Le sous-traitant peut-il invoquer les règles de l’enrichissement illégitime contre le maître d’ouvrage ?

Tamara Morgado

Associée chez Guggenheim Morgado Avocats


Dans le domaine de la construction, lorsque le sous-traitant n’est pas payé par l’entrepreneur général, la question se pose toujours de savoir s’il y a un moyen d’agir contre le maître d’ouvrage alors qu’il n’y a aucun contrat entre celui-ci et le sous-traitant. Je ne vais pas aborder ici l’hypothèque légale des artisans et entrepreneurs, voie possible pour le sous-traitant, mais j’aimerais m’attarder sur un arrêt récent du Tribunal fédéral. Dans un arrêt du 12 janvier 2021 (4A_470/2020), le Tribunal fédéral se penche sur les règles de l’enrichissement illégitime dans le cadre d’un contrat d'entreprise et le rapport triangulaire qui existe en présence d’un sous-traitant.



L'enrichissement illégitime


Le Tribunal rappelle que :
les règles sur l’enrichissement illégitime (62 CO) ne sauraient apparaître comme le dernier recours pour remédier à des résultats considérés d’une façon générale comme inéquitables ;
l’action pour cause d’enrichissement illégitime repose sur quatre conditions : l’enrichissement d’une personne, l’appauvrissement d’une autre, un rapport de causalité entre ces deux éléments, et l’absence d’une cause légitime ou le paiement d’un indu ;
le champ d’application de l’enrichissement illégitime est limité à des cas nettement déterminés, où l’appauvrissement du créancier résulte directement de l’enrichissement d’une autre personne et où le déplacement de valeur est dénué de cause juridique valable.

Pour déterminer si les règles de l’enrichissement illégitime étaient applicables dans une relation sous-traitant - maître d’ouvrage, le Tribunal s’est notamment posé la question de savoir si la prestation du sous-traitant était ou non dépourvue de cause légitime.


Une prestation dépourvue de cause légitime


Dans des arrêts anciens liés au domaine de la construction, le Tribunal fédéral a considéré que, même si le maître d’ouvrage se trouvait enrichi à concurrence de la valeur des travaux exécutés par le sous-traitant, cet enrichissement n’était nullement dépourvu de cause légitime puisqu’il trouvait sa contrepartie dans les obligations contractuelles du maître d’ouvrage envers l’entrepreneur général ( ATF 99 II 131 ; ATF 97 II 71).

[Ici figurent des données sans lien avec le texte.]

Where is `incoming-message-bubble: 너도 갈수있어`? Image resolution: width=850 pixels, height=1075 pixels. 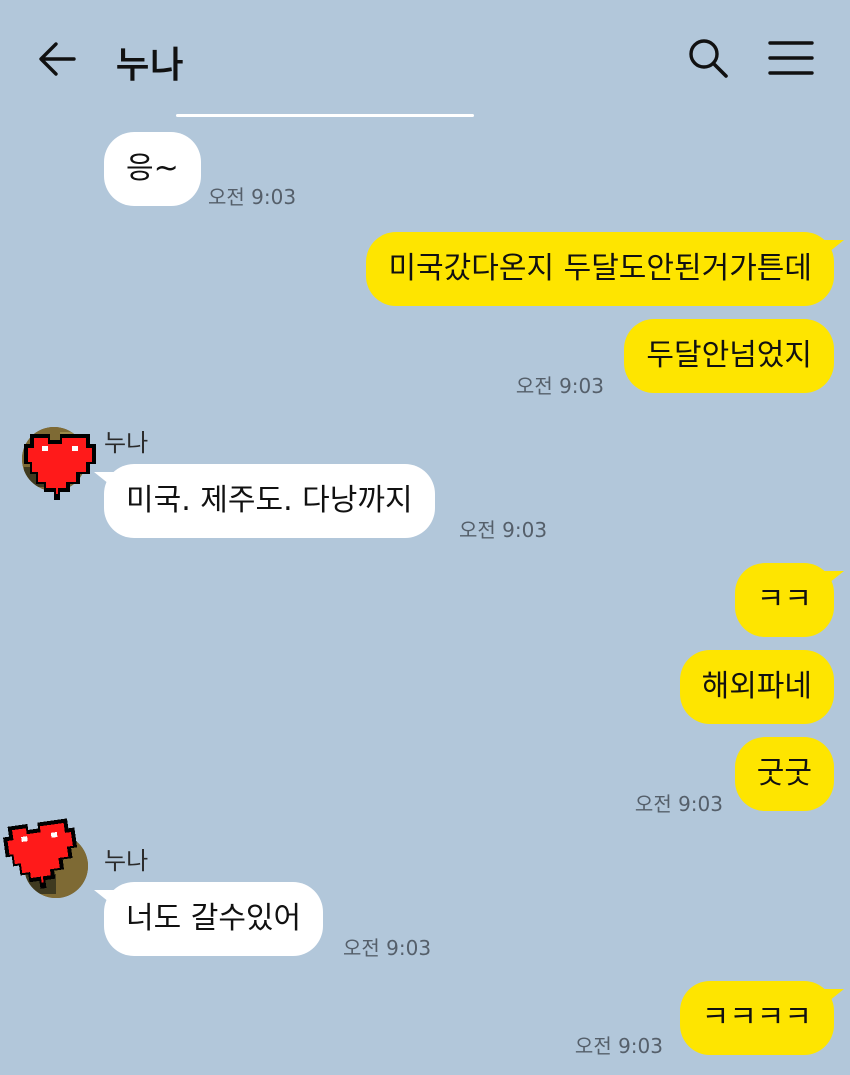 incoming-message-bubble: 너도 갈수있어 is located at coordinates (208, 919).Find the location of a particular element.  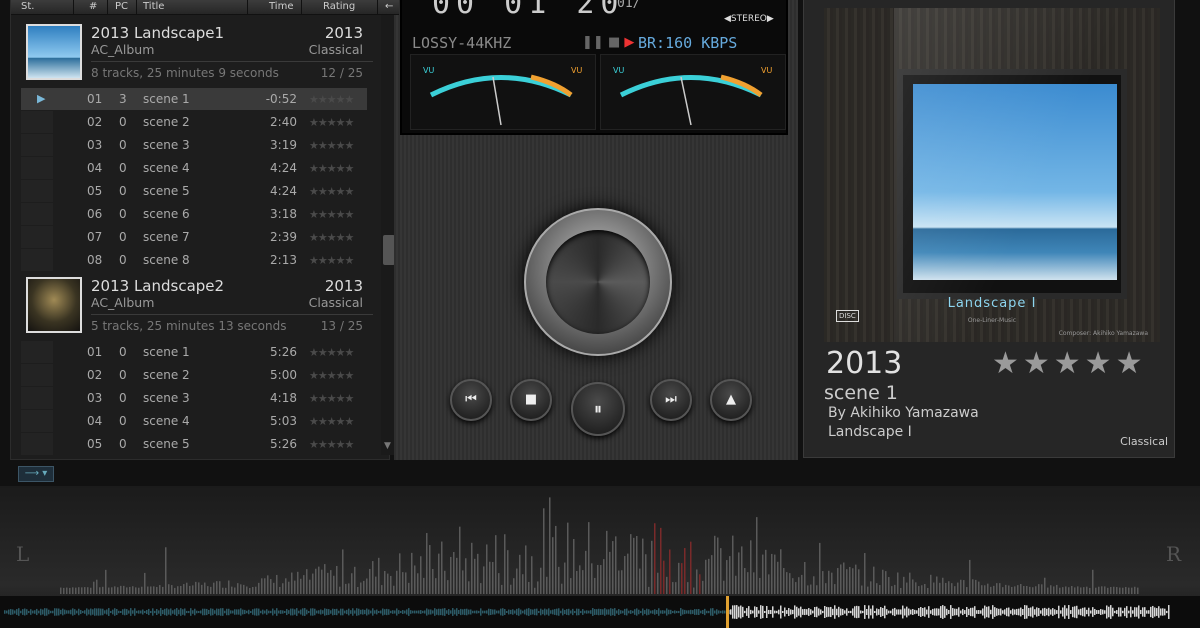

column-rating: Rating is located at coordinates (339, 6).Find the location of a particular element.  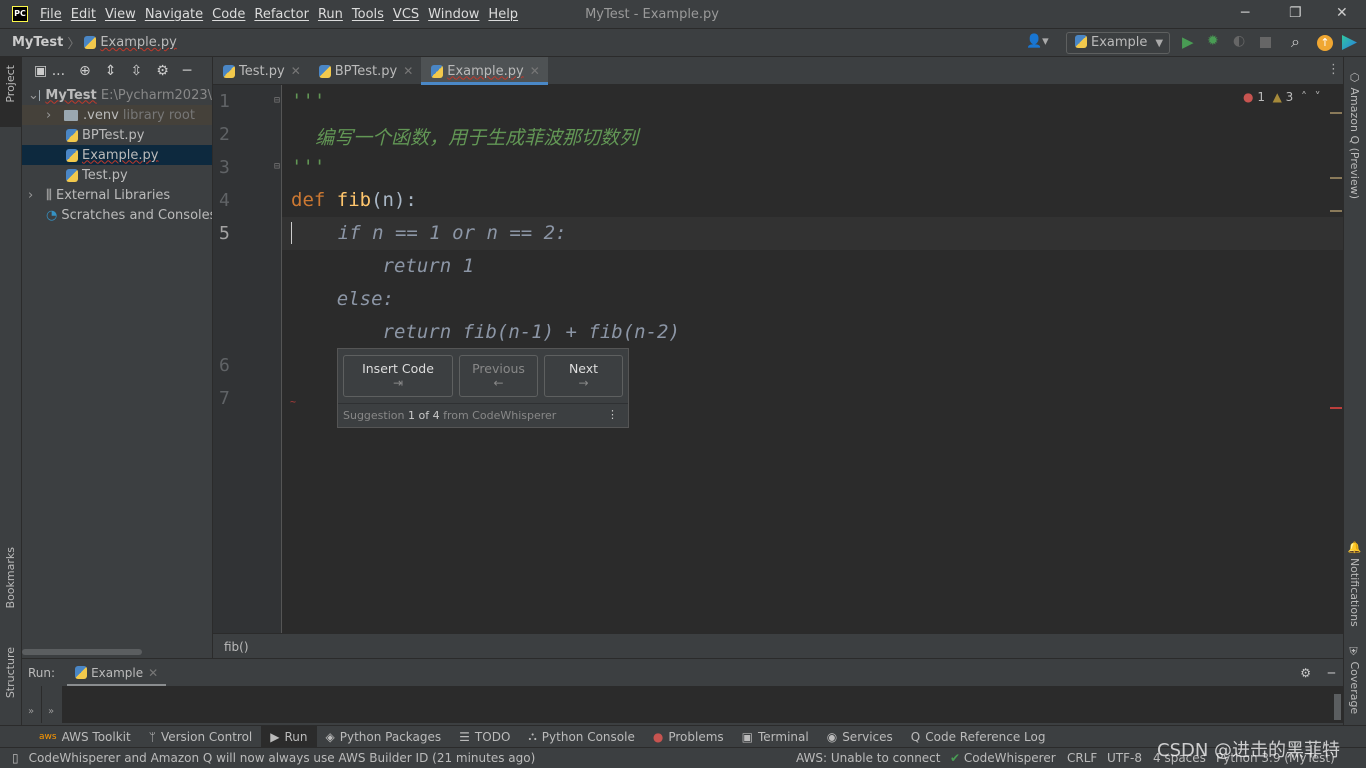

nav-project: MyTest is located at coordinates (38, 42).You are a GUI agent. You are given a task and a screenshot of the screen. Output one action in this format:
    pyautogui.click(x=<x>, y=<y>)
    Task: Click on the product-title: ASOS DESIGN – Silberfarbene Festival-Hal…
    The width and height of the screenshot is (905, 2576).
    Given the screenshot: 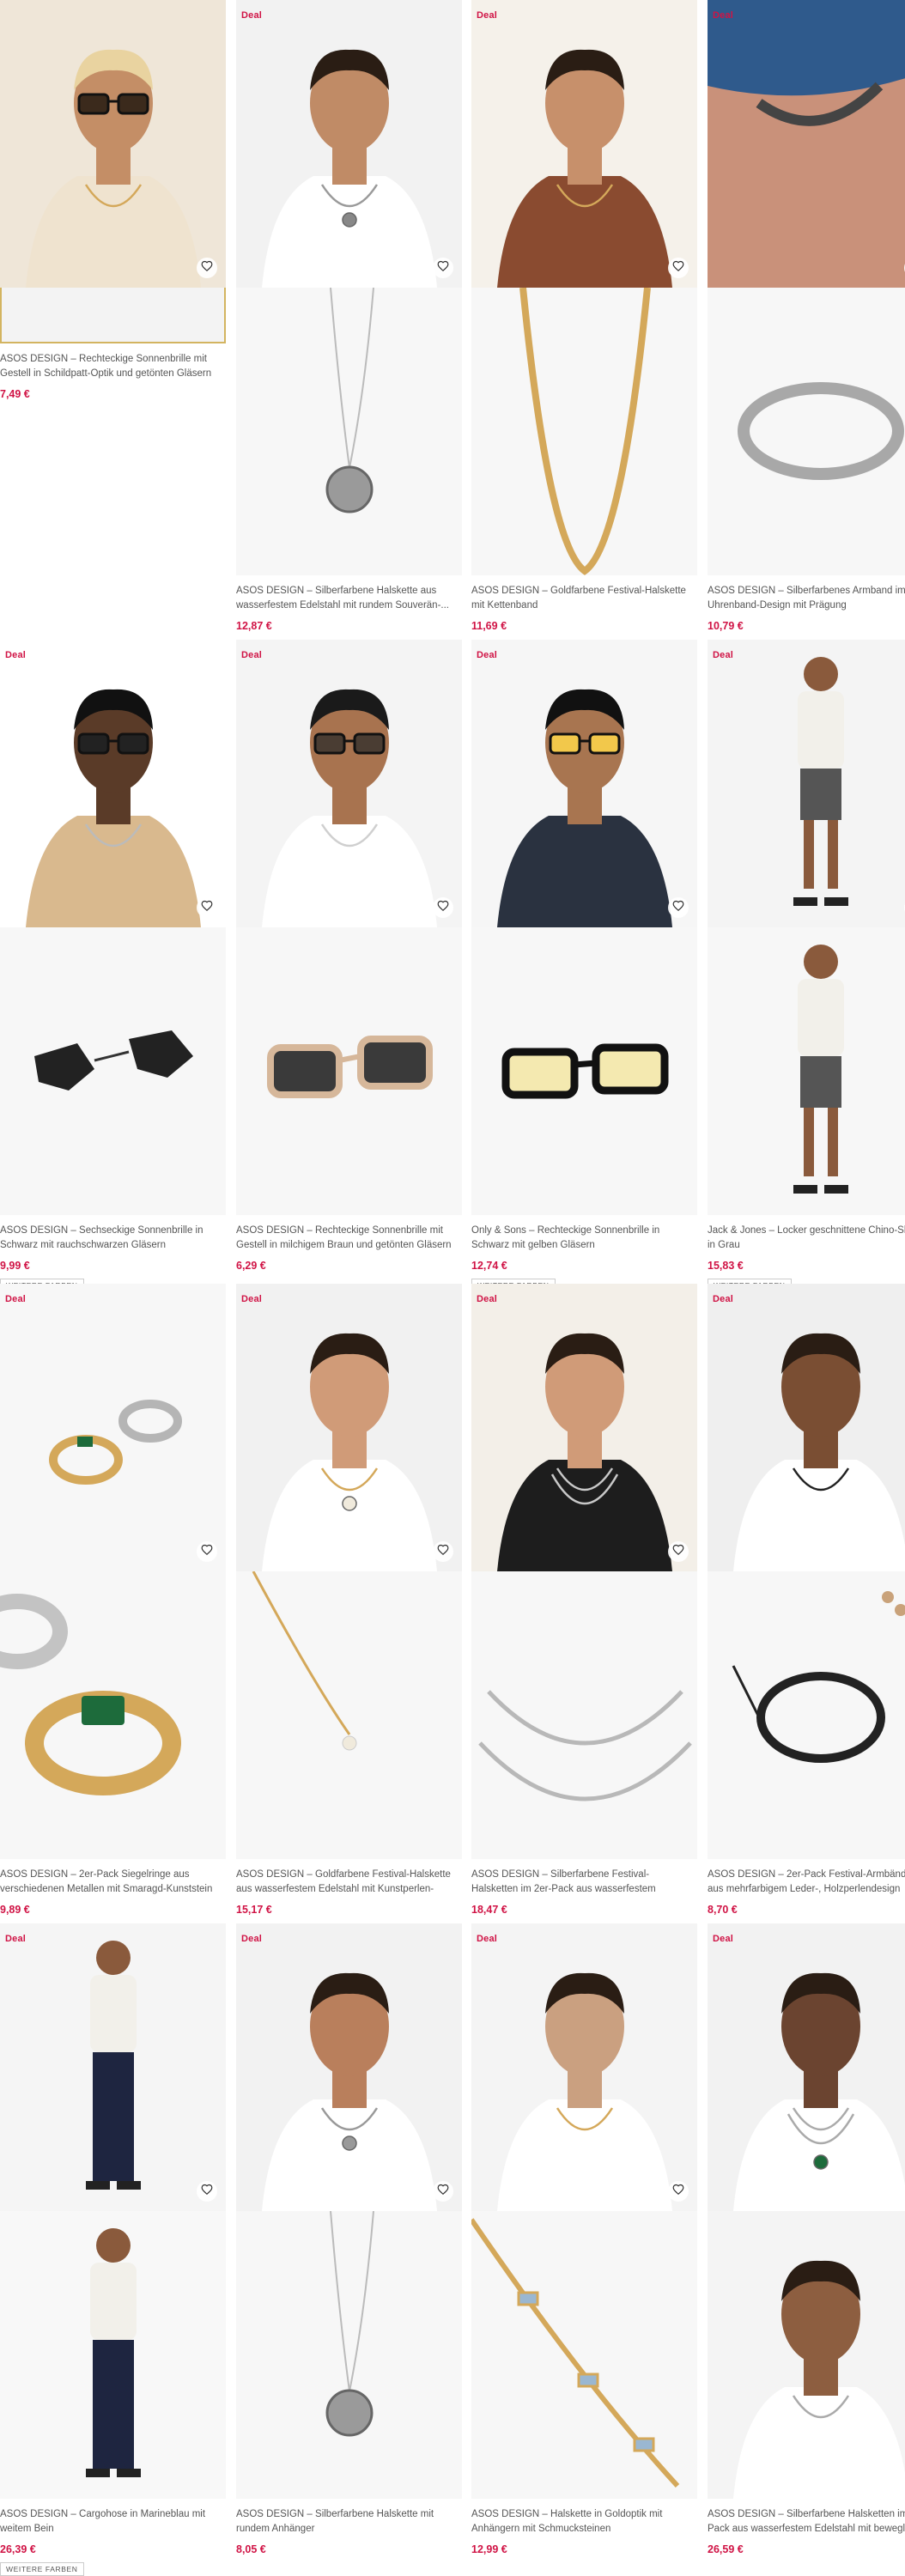 What is the action you would take?
    pyautogui.click(x=584, y=1882)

Les règles sur l’enrichissement illégitimes n’étaient alors pas applicables lorsque le sous-traitant se retournait contre le maître de l’ouvrage en raison du non-paiement de ses factures par l’entrepreneur général. Dans son arrêt du 12 janvier 2021, le Tribunal fédéral a considéré que l’état de fait n’était pas substantiellement différent de celui à la base de la jurisprudence antérieure mentionnée plus haut. Il a jugé que la prestation du sous-traitant n’était pas dénuée de cause valable et reposait bien sur une prestation contractuelle. La prestation n’avait ainsi pas lieu sans « cause légitime » au sens de l’article 62 CO, et les règles de l’enrichissement illégitime n’étaient donc pas applicables.